意外とあるあるだと思うんだけど、動画配信系のサブスクに加入しているのに「えっ、そんなの配信してんの?」と驚くことが稀にある。わざわざお金払ってんのにね笑。劇場に観に行ってから初めてネトフリ作品だって気付いたよ笑。

でもこれは劇場で観る価値が大いにある。観れば誰もが、ディティールにまで拘っているであろうことがわかるストップモーションアニメの素晴らしさは言わずもがな。

大きなスクリーンだからこそ隅々までよく観察でき、作り手の想いや仕掛けを充分に堪能することができる。画面に映るもの全てを支配できるというアニメーションならではの表現がいっぱい詰まった映画でした。




 序盤、松ぼっくりを拾って見せたカルロに対し
「松笠が欠けているから完璧じゃない」 と言うゼペット。

また、そのすぐ後に描かれるシーンでは、肉屋の呼び鈴を修理して正しく使える状態(ある種の小さな完璧?)にした直後のカットに、前片足が無い犬がさり気なく映っている。

その後も、特に触れられるわけでもないのに、やたらと痩せ細って肋骨が浮き出ている犬が映っていたりもする。どちらの犬も、ゼペットは見向きもしなければ気付きもしない。

実はゼペットは物語の序盤で(劇中で多分一度だけ)「完璧主義」だと呼ばれていたんだけど、そんなゼペットが関わるものだけが完璧な為に、他のものの不完全さがそれを浮き彫りにしているようにも見えてくる。

またそれは、最愛の子であるカルロさえいればゼペットの心は完璧なのだと言っているかのようでもある。だからこそ、悲劇が起こる直前にゼペットが作業を未完成のままにしてしまったことも、そのシーンの状況を色濃くする表現の一つだったと思えてくる。
他にも雨や雷鳴、落雷といった天候が登場人物の心情と重なっているなど、面白いところがたくさんある。

 一方で、 ホットチョコレートを飲む時に小指を立てるなど、良い意味での余計な動きが多くて、それが人形という見た目の枠を超えて、どこか人間味にも繋がるよう気がしてしまい、ストップモーションの動き一つ一つにも注目していくことで、何だかんだで目線が忙しい。

たしかにこれはネトフリ配信で然るべきというか、何度も観られる仕様になっているのは非常にありがたい。そもそも子供はこういうアニメに関して「もう一回観たい!」ってしつこいですもんね笑。



 冒頭、真っ暗な中から一つの松ぼっくりが浮かび上がる。実はラストカットも松ぼっくりで締め括られる本作。そしてそんな松の木から作られたピノッキオが主人公の物語。この松ぼっくり一つに注目して見るだけでも味わいが大きく変わるかもしれません。
--- --- ---
### [短い設問 1]
本文の書き手がこの作品を劇場で観る価値があると考える理由を、1〜3文で説明してください。
### [短い設問 2]
本文のうち、「でもこれは劇場で観る価値が大」から「い犬がさり気なく映っている。」までの部分を一字一句違えずに書き写してください。
解答には本文のみを用いてください。

### [資料の抜粋]
--- --- ---
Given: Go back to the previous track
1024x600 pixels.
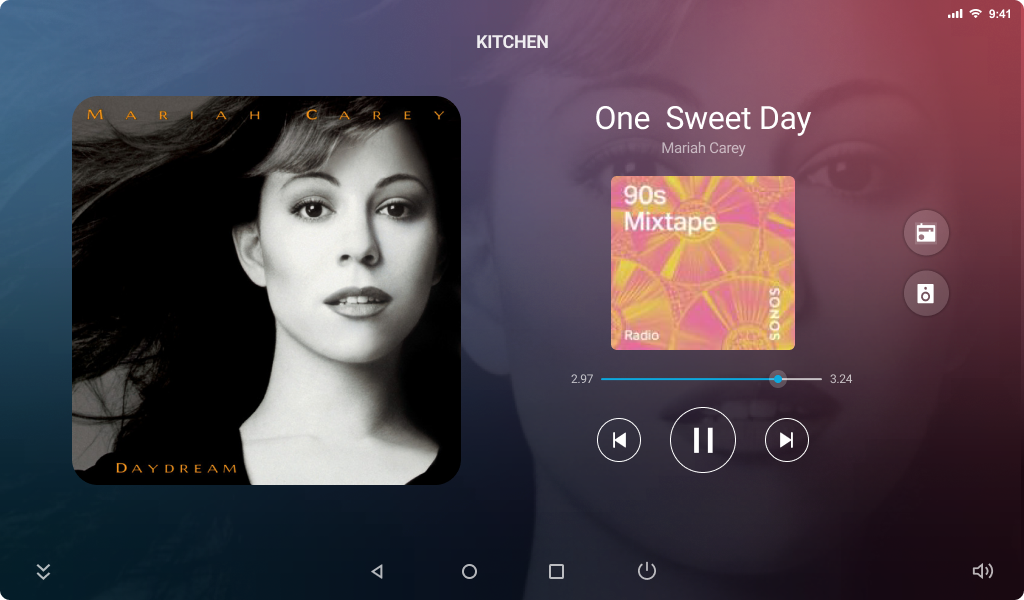Looking at the screenshot, I should point(618,440).
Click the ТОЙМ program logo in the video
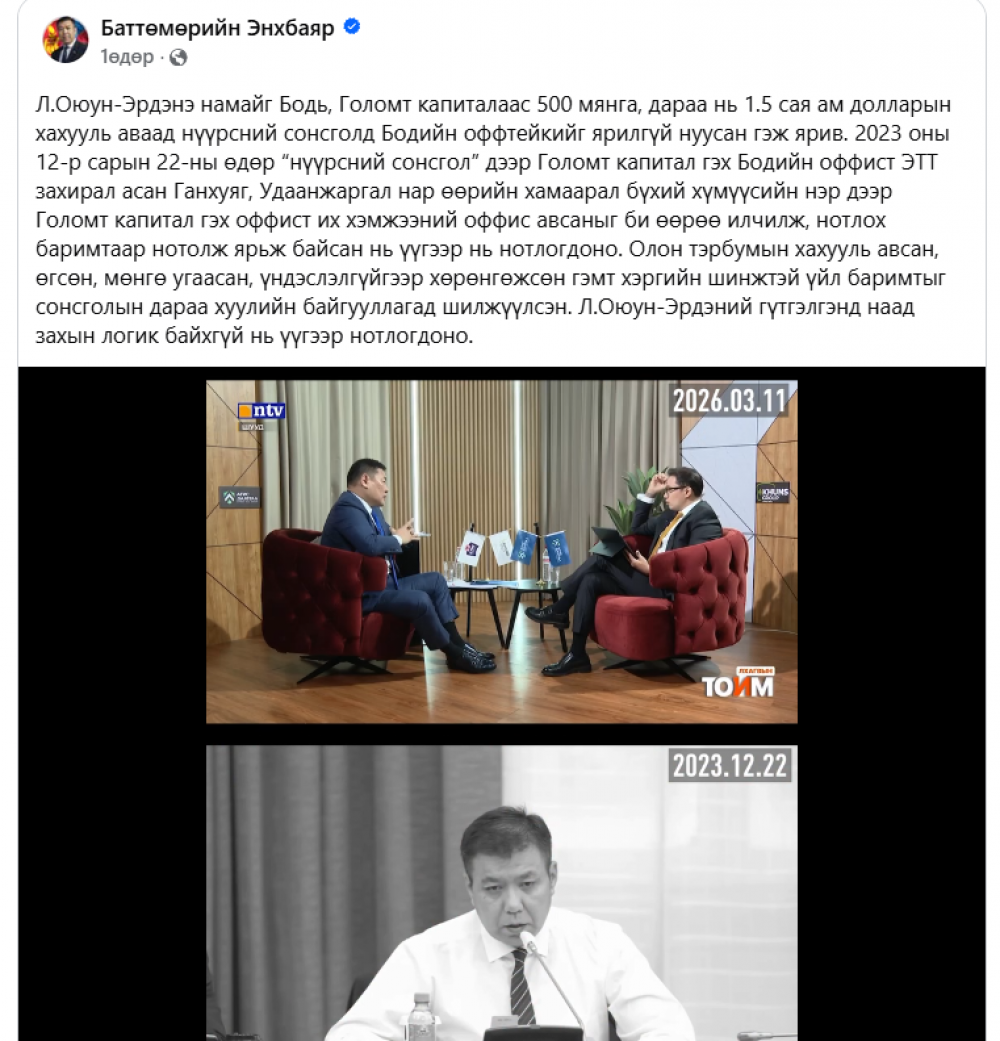Image resolution: width=1000 pixels, height=1041 pixels. (x=738, y=683)
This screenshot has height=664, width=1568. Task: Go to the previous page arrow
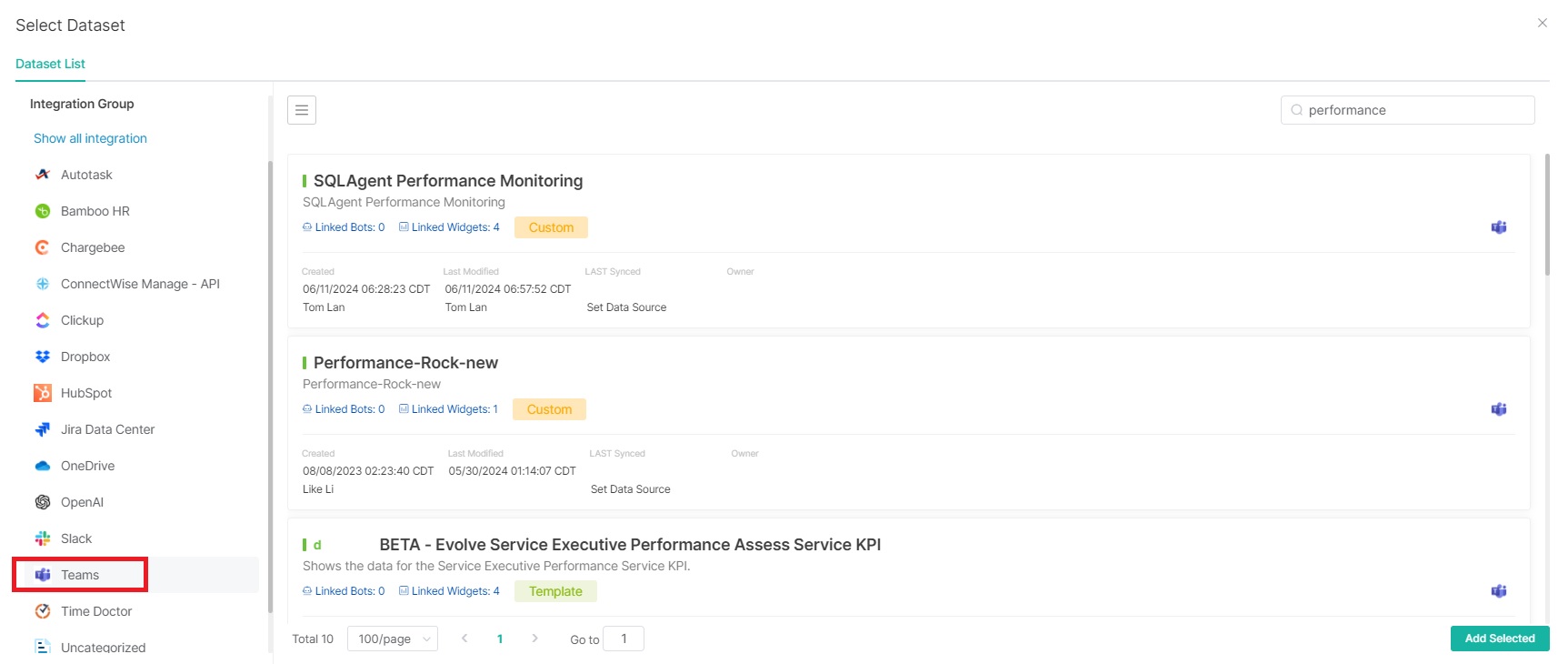[464, 639]
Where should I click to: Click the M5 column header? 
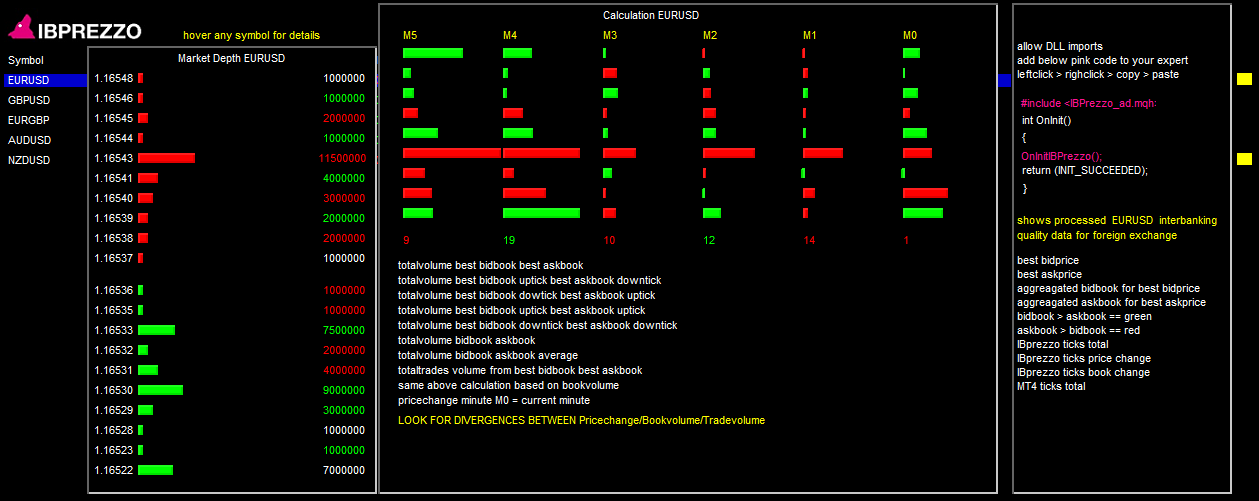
--- --- ---
### [記述解答 1]
大きなスクリーンであれば画面の隅々までよく観察できるからです。そのため、ディティールにまで拘ったストップモーションアニメに込められた作り手の想いや仕掛けを、充分に堪能できるとされています。

### [記述解答 2]
でもこれは劇場で観る価値が大いにある。観れば誰もが、ディティールにまで拘っているであろうことがわかるストップモーションアニメの素晴らしさは言わずもがな。

大きなスクリーンだからこそ隅々までよく観察でき、作り手の想いや仕掛けを充分に堪能することができる。画面に映るもの全てを支配できるというアニメーションならではの表現がいっぱい詰まった映画でした。




 序盤、松ぼっくりを拾って見せたカルロに対し
「松笠が欠けているから完璧じゃない」 と言うゼペット。

また、そのすぐ後に描かれるシーンでは、肉屋の呼び鈴を修理して正しく使える状態(ある種の小さな完璧?)にした直後のカットに、前片足が無い犬がさり気なく映っている。